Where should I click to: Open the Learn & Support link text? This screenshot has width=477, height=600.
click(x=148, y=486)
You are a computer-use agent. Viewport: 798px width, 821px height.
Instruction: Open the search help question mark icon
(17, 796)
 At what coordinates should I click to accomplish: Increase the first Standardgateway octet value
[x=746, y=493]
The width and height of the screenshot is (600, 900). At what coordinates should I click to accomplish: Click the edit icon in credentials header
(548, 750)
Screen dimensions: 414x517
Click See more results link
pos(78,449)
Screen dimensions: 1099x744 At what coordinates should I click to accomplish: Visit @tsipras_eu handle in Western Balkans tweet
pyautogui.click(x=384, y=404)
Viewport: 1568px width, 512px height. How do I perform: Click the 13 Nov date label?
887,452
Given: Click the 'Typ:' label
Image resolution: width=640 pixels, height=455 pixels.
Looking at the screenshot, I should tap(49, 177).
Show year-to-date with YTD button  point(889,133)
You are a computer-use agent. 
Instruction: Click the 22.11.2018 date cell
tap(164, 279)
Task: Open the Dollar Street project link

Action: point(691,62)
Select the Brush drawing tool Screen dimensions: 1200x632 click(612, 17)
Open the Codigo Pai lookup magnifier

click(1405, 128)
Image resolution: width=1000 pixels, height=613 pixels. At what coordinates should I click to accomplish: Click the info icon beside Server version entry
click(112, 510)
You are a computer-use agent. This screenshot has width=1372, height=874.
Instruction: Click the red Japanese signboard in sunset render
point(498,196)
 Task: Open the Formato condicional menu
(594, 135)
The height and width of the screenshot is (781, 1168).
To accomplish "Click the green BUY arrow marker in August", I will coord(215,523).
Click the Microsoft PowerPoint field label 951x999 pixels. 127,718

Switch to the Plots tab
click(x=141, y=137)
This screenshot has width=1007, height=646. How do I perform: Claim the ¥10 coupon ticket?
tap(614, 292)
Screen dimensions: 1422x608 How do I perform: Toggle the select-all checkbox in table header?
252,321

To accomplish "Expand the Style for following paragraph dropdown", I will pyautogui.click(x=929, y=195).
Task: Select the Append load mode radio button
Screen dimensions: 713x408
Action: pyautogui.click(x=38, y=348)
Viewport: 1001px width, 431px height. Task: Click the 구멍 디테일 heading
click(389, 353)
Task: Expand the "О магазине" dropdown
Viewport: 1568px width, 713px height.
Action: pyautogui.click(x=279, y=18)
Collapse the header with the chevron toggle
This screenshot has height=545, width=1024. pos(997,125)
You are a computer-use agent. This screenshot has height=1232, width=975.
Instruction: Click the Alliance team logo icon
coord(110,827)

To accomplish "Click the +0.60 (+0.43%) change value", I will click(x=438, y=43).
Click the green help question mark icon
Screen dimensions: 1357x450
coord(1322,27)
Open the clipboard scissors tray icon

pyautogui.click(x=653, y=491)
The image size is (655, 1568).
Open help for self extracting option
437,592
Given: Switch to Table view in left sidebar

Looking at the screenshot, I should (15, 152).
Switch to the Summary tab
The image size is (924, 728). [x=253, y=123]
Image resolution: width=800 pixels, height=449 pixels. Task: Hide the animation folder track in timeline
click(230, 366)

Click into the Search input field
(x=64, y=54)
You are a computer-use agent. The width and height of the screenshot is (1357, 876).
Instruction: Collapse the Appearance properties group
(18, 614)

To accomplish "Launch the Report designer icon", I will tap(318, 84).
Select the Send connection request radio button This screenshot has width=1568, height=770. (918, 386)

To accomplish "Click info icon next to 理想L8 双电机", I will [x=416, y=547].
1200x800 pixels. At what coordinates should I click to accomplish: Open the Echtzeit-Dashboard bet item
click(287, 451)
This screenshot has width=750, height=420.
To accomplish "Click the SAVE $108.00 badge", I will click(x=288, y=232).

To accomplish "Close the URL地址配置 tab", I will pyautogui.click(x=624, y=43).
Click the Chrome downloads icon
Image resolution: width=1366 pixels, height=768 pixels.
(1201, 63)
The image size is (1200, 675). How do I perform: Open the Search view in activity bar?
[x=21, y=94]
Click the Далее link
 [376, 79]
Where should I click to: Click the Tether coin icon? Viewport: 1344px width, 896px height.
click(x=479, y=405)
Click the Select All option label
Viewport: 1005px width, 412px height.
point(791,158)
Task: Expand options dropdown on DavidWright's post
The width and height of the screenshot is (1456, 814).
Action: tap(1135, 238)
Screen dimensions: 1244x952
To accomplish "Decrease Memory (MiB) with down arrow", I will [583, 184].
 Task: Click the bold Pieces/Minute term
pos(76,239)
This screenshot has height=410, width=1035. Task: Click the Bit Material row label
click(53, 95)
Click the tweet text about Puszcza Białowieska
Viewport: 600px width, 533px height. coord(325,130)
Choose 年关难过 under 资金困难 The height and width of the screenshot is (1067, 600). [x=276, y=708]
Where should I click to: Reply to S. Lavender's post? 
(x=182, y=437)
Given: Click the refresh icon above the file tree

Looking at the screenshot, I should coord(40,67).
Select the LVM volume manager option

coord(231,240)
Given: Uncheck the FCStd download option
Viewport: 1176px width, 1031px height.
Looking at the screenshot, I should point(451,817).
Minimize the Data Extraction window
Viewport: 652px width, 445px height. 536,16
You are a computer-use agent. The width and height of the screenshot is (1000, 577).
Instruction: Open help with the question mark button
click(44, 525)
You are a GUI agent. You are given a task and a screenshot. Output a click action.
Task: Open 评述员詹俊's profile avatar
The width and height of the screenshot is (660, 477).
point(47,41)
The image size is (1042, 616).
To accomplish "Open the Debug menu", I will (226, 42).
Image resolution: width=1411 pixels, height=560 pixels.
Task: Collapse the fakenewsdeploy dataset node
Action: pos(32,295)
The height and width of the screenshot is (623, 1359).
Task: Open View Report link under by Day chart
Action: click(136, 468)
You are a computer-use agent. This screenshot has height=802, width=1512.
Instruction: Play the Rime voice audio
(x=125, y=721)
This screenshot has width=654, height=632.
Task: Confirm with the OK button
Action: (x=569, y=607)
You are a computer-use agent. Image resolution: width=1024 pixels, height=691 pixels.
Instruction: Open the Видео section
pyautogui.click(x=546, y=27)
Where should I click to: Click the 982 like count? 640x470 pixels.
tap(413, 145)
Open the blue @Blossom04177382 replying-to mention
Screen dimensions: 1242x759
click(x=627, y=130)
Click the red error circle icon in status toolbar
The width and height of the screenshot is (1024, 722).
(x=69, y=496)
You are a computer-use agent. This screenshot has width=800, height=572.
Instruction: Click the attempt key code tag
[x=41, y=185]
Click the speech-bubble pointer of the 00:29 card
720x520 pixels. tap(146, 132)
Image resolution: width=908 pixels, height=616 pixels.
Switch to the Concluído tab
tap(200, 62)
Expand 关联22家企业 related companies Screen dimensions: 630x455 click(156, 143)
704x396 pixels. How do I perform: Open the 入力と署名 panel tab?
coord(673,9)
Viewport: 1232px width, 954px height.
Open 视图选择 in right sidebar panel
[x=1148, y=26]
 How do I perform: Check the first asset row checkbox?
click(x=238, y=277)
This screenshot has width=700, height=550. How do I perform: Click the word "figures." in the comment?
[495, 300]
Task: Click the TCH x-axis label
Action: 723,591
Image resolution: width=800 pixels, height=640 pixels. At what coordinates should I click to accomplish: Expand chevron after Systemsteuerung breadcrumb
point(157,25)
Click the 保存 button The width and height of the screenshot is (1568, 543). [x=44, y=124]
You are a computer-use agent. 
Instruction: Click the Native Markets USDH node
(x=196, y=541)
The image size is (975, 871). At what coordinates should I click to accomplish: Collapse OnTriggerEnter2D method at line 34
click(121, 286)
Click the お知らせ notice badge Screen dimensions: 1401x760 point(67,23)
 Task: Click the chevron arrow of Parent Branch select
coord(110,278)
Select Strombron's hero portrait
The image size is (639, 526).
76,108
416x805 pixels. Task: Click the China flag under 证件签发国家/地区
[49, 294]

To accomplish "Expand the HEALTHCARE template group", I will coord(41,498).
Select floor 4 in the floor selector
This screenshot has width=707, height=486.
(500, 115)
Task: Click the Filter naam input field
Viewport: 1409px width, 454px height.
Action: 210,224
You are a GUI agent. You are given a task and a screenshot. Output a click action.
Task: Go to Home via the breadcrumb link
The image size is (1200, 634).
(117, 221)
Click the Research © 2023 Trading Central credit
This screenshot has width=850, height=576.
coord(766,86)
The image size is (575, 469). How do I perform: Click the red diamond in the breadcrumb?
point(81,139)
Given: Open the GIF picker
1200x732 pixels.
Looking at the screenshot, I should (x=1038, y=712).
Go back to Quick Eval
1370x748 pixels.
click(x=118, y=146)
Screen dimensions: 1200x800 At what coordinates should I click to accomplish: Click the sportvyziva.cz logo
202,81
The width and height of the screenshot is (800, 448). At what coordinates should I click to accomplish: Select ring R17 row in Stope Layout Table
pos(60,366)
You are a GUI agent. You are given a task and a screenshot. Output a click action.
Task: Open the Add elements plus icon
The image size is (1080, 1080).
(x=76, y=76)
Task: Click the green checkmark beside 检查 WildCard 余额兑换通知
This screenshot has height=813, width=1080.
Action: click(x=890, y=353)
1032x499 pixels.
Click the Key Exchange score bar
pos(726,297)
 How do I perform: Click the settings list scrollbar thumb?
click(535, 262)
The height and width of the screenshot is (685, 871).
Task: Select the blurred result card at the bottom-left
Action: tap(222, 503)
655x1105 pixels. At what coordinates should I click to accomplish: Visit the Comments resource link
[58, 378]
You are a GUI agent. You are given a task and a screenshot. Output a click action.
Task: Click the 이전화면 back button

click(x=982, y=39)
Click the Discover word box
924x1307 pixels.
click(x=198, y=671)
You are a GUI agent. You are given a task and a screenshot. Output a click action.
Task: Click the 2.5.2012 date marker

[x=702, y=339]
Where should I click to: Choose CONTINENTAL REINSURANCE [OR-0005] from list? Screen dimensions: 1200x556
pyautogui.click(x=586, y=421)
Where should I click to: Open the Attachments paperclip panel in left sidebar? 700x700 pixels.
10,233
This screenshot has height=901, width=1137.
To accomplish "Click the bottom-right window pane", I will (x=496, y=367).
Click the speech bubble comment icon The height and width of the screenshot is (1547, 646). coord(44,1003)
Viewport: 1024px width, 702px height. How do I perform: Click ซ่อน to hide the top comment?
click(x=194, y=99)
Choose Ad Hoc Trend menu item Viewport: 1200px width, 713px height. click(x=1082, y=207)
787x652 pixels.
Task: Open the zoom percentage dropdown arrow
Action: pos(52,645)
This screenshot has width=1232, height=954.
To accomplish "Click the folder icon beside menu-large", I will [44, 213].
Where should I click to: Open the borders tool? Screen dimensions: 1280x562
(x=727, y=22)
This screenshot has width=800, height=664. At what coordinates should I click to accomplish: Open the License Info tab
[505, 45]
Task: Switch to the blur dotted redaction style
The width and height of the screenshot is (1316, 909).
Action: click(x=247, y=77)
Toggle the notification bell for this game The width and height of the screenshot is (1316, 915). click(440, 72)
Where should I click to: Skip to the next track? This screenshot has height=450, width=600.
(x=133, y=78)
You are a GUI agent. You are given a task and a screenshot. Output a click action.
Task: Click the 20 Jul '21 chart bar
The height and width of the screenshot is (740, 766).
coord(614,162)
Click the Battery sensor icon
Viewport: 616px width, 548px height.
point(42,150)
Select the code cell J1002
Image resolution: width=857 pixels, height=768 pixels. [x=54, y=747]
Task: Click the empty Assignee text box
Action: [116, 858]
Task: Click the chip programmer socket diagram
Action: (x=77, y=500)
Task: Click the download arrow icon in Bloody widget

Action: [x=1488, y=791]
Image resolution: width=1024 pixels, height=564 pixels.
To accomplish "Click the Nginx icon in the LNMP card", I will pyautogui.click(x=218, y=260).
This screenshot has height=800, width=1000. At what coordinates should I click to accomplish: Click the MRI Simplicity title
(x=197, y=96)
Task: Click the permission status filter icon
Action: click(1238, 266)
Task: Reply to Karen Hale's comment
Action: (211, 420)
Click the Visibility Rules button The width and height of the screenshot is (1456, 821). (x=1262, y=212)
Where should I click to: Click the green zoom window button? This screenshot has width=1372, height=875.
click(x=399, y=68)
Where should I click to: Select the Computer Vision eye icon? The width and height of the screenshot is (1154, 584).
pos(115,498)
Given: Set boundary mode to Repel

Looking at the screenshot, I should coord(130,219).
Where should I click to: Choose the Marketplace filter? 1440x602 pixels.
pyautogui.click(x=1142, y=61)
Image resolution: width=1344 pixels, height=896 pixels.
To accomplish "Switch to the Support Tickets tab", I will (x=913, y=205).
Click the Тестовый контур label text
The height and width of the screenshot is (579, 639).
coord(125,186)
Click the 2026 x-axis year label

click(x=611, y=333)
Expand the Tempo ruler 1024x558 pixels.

+-------+

### [What you have to do]
Every line of the data that includes the word "badge" should be copied.

### [Response]
To accomplish "Click the SAVE $108.00 badge", I will click(x=288, y=232).
Click the お知らせ notice badge Screen dimensions: 1401x760 point(67,23)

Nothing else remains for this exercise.